Today we are joined by general surgeon, Dr. Kirpal Singh with Franciscan Health. Dr. Singh gives us an overview of reflux and how it may present in adults. He further discusses treatment options, including how robotic surgery is used in the treatment of reflux.
Reflux and Robotic Foregut Surgery (upper GI)
Kirpal Singh, MD, FACS
Kirpal Singh, MD, FACS, is an advanced gastrointestinal and board-certified general surgeon at North Indy Surgical in Carmel, Indiana. Dr. Singh provides several procedures, including treatments for oncology, hernia repair, colorectal procedures, liver/pancreas, and biliary surgery. While also specializing in general surgery with advanced laparoscopy, robotics, and endoscopy. He is a Fellow in the American College of Surgeons. Dr. Singh completed fellowships in laparoscopy, endoscopy, and ultrasound at Ascension St. Vincent in Indianapolis and a surgical residency at the State University of New York at Buffalo. He earned his medical degree from the State University of New York at SUNY Brooklyn and received his undergraduate degree (with honors) in electrical engineering from Rensselaer Polytechnic Institute in Troy, New York. An Indianapolis resident, he is a member of the American College of Surgeons, Society of American Gastrointestinal Endoscopic Surgeons and Americas Hepato-Pancreato-Biliary Association.
Reflux and Robotic Foregut Surgery (upper GI)
Scott Webb (Host): If you've ever eaten spicy foods or maybe pasta, you've probably experienced acid reflux. And my guest today is here to explain acid reflux and how robotic foregut surgery is helping folks to get back to eating foods they love. And joining me on the podcast today is Dr. Kirpal Singh. He's an advanced gastrointestinal and board-certified general surgeon with the Franciscan Physician Network.

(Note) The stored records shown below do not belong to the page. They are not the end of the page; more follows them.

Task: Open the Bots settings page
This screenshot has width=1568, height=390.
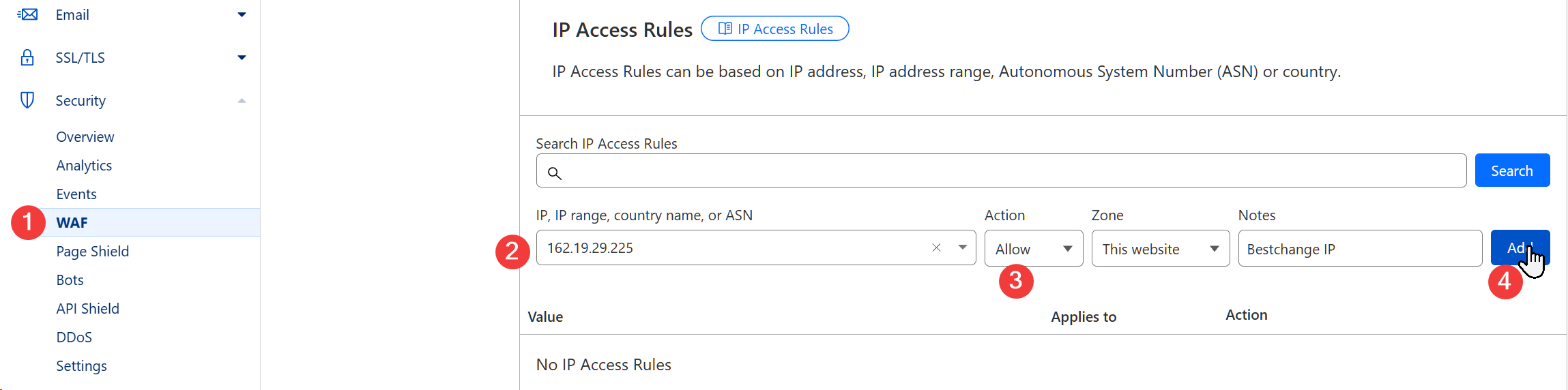Action: point(70,280)
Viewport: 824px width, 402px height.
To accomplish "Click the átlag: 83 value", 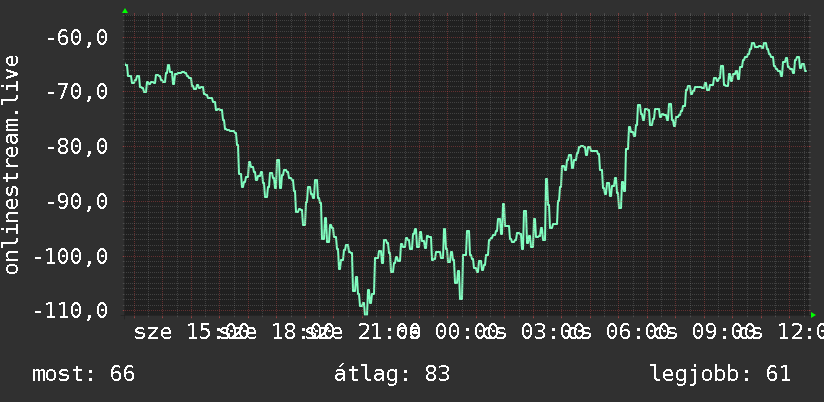I will point(392,374).
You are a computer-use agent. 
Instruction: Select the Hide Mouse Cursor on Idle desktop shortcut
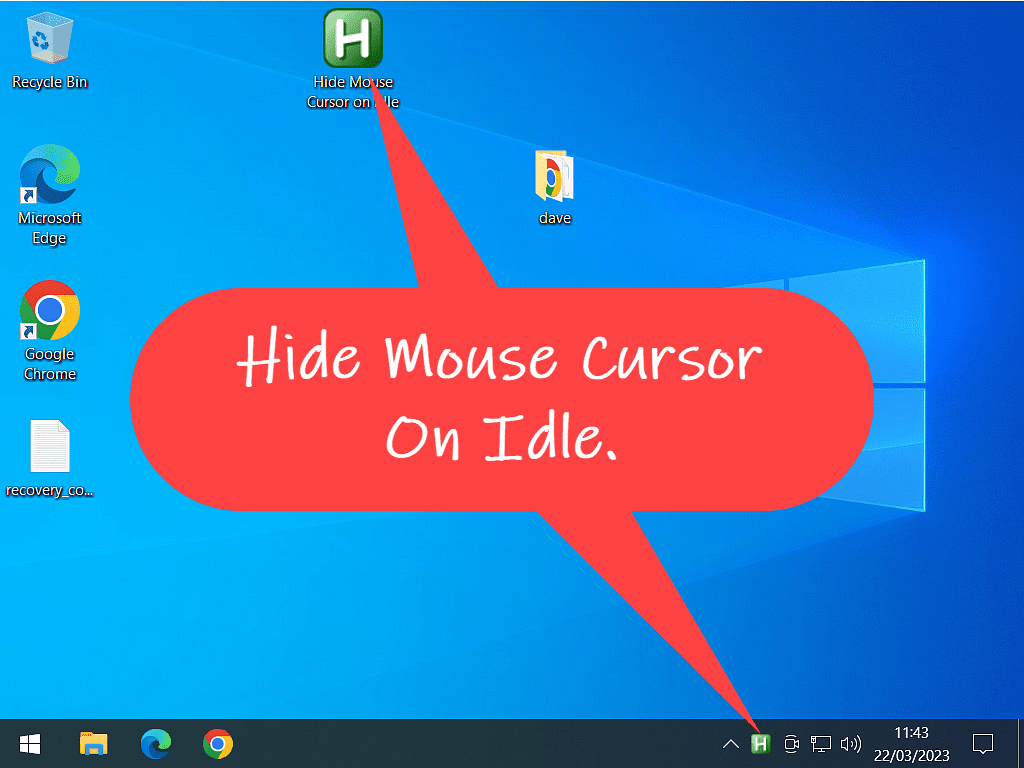pyautogui.click(x=353, y=39)
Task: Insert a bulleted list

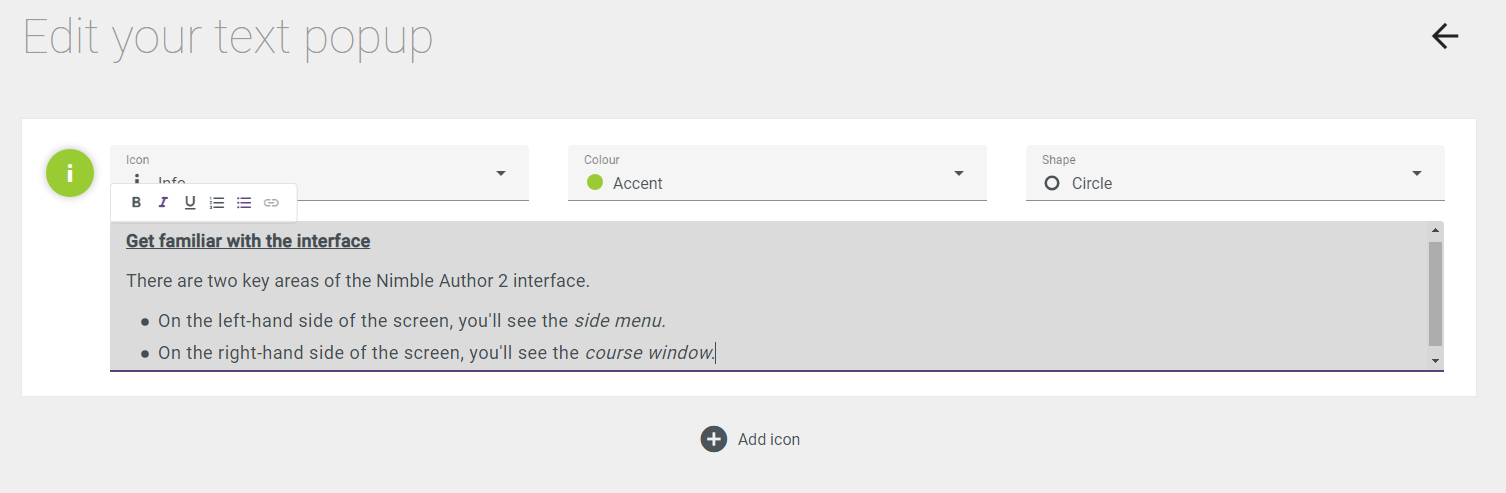Action: coord(244,203)
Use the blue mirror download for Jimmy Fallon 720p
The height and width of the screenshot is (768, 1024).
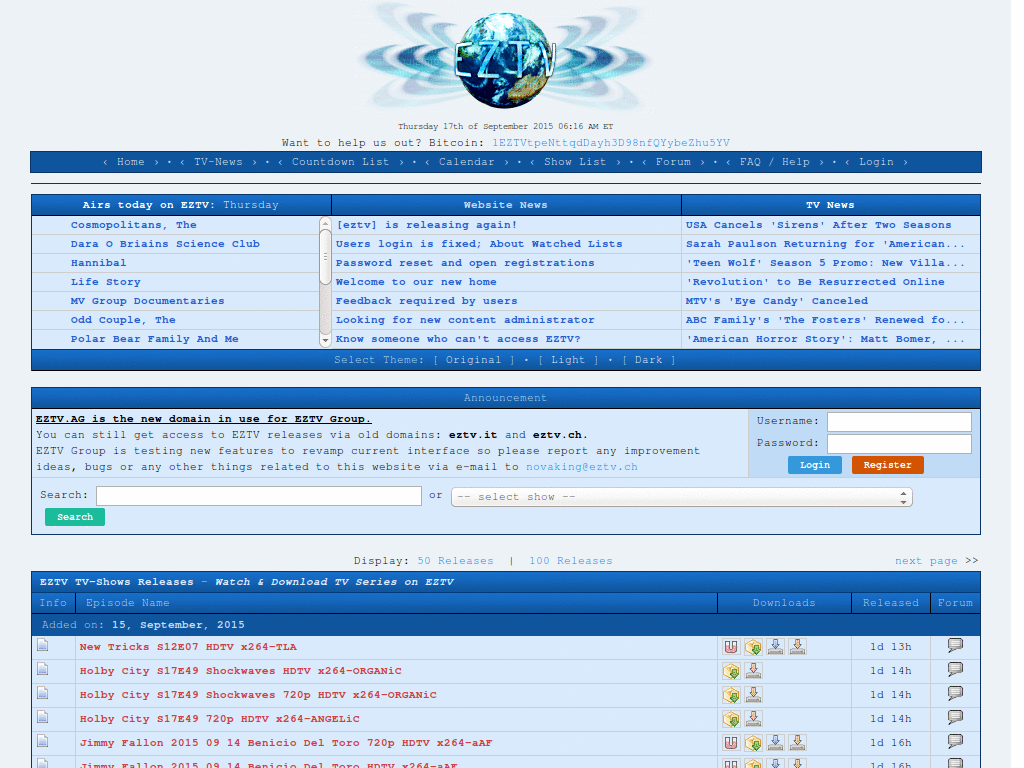pyautogui.click(x=775, y=743)
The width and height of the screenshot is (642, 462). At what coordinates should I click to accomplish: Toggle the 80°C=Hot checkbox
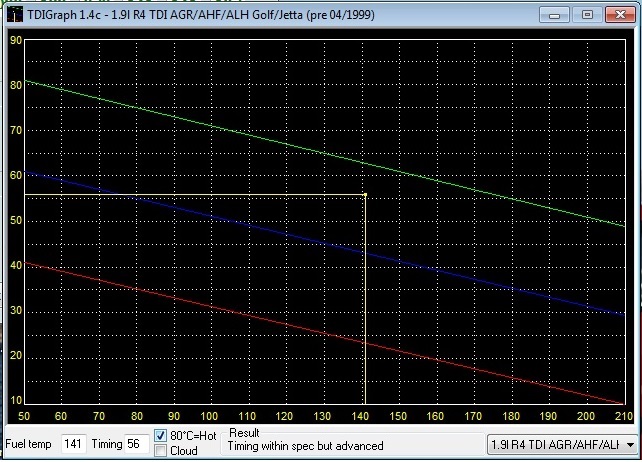tap(161, 436)
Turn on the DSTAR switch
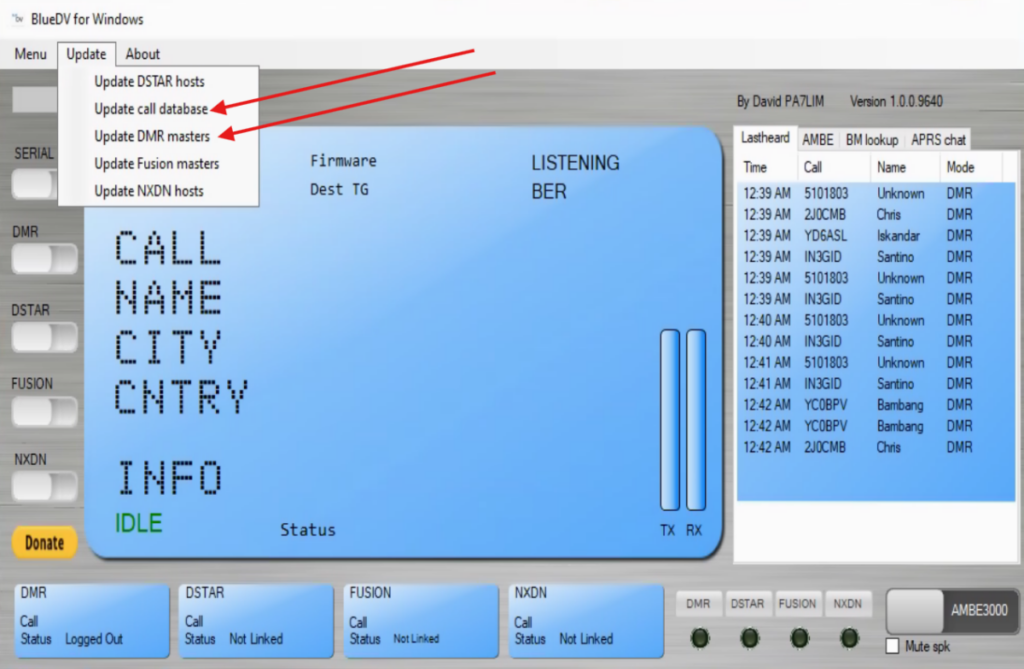Screen dimensions: 1024x669 coord(44,336)
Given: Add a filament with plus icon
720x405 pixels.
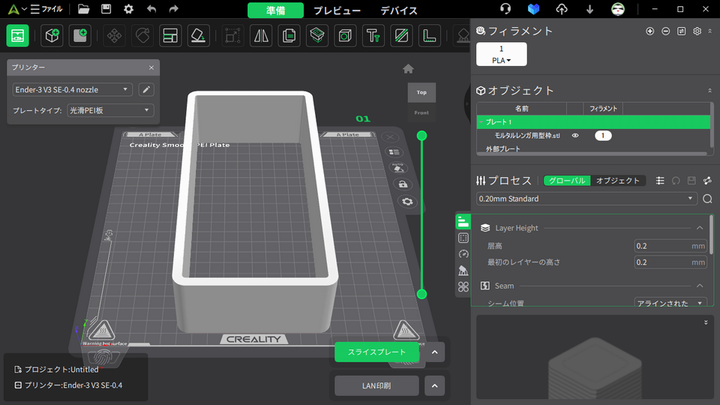Looking at the screenshot, I should point(650,31).
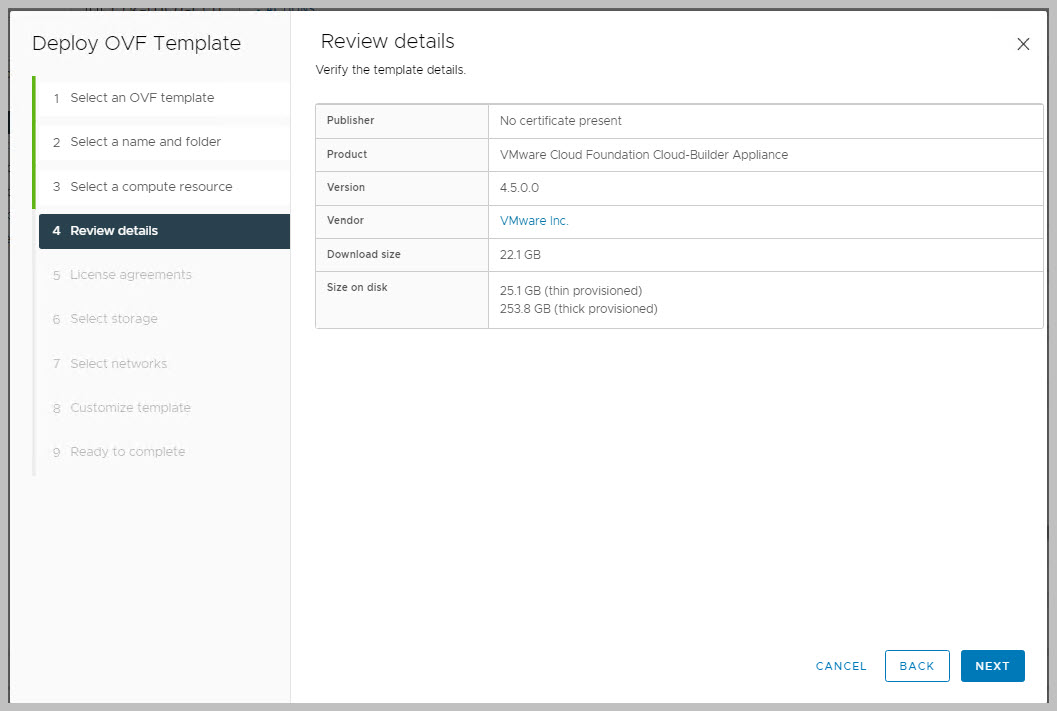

This is the Franciscan Health Doc Pod. I'm Scott Webb. Doctor, nice to speak with you today. We're going to talk about a very common ailment, reflux. I suffer from reflux. My wife suffers from it. We're also going to talk about robotic foregut surgery, so lots to get to today. But just as a foundational thing, what is acid reflux and how does it usually present?
Dr. Kirpal Singh: So, the acid reflux, as you mentioned, it's a fairly common finding. I mean, you know, people, friends, family members, I mean, everybody has it, especially if you eat too much or eat hot stuff or stuff like that. So, we all have acid in our stomach. It is there for a purpose. It helps us digest food, kill any bacteria or viruses that might be in the food. So, it serves a purpose.
And we also have a valve that is a flap that is at the lower portion of our food pipe, the esophagus. So right where the esophagus the food pipe meets the stomach, there's a valve that's supposed to prevent reflux or minimize it anyway, because we all have some episodes of reflux. But it's to prevent it. But in some people, over time, that flap may be lax or people may get hiatal hernia where the flap now sits in the chest and not in the abdomen. And the acid that's supposed to be naturally in our stomach now has a possibility to come up in the esophagus, and that is what we feel and is called acid reflux.
Host: Yeah. As you say, we need the acid, because the acid has a role, has a purpose. So when should someone seek medical treatment? Because, you know, I know that a lot of the folks use over-the-counter, OTC type of, you know, acid reducers and things, and I have a pill that I can take if I know that I'm going to be eating spicy foods or pasta or whatever it might be. But when is it time that somebody reaches out?
Dr. Kirpal Singh: People, as you mentioned, will take Tums or Pepcid AC or omeprazole, because it is all over-the-counter. And there is really not a good way to answer this question except when the acid starts to interfere with your daily activity. So now, you cannot eat your favorite food. It's happening every day or, you know, you go to sleep, you wake up in the middle of the night coughing and choking, or having a bad breath or it's interfering with your normal activity is when I would recommend you can try the over-the-counter stuff for maybe two weeks. And if it goes on beyond that, I would highly recommend you talk to your PCP.
Host: Yeah. That's such good advice, right? Like when it's affecting our quality of life, when we can't eat anything we want to eat, when we can't sleep, because we're coughing during the night, all of that. So then, we covered kind of there the over-the-counter Tums, those types of things. What are the surgical options for treating acid reflux?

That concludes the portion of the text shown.